--- Written problem ---
Copy the data from the line with "Where should I click to: Collapse the Fields" to the line with "Action: point(23,267)", keeping every character unchanged.

--- Dataset ---
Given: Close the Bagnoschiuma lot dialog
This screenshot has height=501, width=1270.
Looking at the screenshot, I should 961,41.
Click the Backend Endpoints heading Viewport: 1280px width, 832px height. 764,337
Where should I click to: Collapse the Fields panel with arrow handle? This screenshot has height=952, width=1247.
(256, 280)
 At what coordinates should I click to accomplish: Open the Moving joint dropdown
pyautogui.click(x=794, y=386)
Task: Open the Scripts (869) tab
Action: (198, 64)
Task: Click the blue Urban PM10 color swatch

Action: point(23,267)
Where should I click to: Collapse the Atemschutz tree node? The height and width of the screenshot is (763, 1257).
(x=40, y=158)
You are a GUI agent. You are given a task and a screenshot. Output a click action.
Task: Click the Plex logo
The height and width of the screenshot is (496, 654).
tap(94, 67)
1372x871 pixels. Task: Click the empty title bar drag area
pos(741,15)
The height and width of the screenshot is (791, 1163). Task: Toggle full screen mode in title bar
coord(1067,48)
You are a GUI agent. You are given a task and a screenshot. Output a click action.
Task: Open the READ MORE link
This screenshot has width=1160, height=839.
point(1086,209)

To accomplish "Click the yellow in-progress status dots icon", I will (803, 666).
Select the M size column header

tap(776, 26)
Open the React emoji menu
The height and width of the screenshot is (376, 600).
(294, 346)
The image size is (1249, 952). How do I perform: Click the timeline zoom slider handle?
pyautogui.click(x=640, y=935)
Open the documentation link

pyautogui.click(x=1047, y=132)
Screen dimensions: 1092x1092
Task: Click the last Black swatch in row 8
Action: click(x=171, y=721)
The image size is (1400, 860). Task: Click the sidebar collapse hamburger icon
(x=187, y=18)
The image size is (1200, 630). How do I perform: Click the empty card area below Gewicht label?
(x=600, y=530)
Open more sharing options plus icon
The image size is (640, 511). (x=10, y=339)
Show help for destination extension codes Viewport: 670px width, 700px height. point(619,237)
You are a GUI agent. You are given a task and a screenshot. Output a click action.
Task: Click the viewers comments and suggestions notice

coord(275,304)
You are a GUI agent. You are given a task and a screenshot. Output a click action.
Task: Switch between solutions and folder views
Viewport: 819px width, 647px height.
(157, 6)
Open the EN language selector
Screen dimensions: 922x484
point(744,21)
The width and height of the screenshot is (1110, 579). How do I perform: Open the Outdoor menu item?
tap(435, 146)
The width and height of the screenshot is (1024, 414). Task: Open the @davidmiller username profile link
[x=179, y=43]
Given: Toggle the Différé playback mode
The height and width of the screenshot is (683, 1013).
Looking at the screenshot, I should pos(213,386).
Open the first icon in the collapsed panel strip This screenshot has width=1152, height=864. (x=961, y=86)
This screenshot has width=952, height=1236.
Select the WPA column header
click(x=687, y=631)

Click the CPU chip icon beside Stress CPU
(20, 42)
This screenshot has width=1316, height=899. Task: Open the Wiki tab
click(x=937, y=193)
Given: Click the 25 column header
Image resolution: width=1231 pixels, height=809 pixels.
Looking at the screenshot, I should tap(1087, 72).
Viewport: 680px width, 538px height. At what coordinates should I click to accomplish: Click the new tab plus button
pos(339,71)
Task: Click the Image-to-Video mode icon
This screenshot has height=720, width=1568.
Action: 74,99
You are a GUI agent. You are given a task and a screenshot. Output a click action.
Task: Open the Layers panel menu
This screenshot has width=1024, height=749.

--- Complete output ---
Where should I click to: Collapse the Fields panel with arrow handle? This screenshot has height=952, width=1247.
(256, 280)
 At what coordinates should I click to accomplish: Open the Moving joint dropdown
pyautogui.click(x=794, y=386)
Task: Open the Scripts (869) tab
Action: (198, 64)
Task: Click the blue Urban PM10 color swatch

Action: point(23,267)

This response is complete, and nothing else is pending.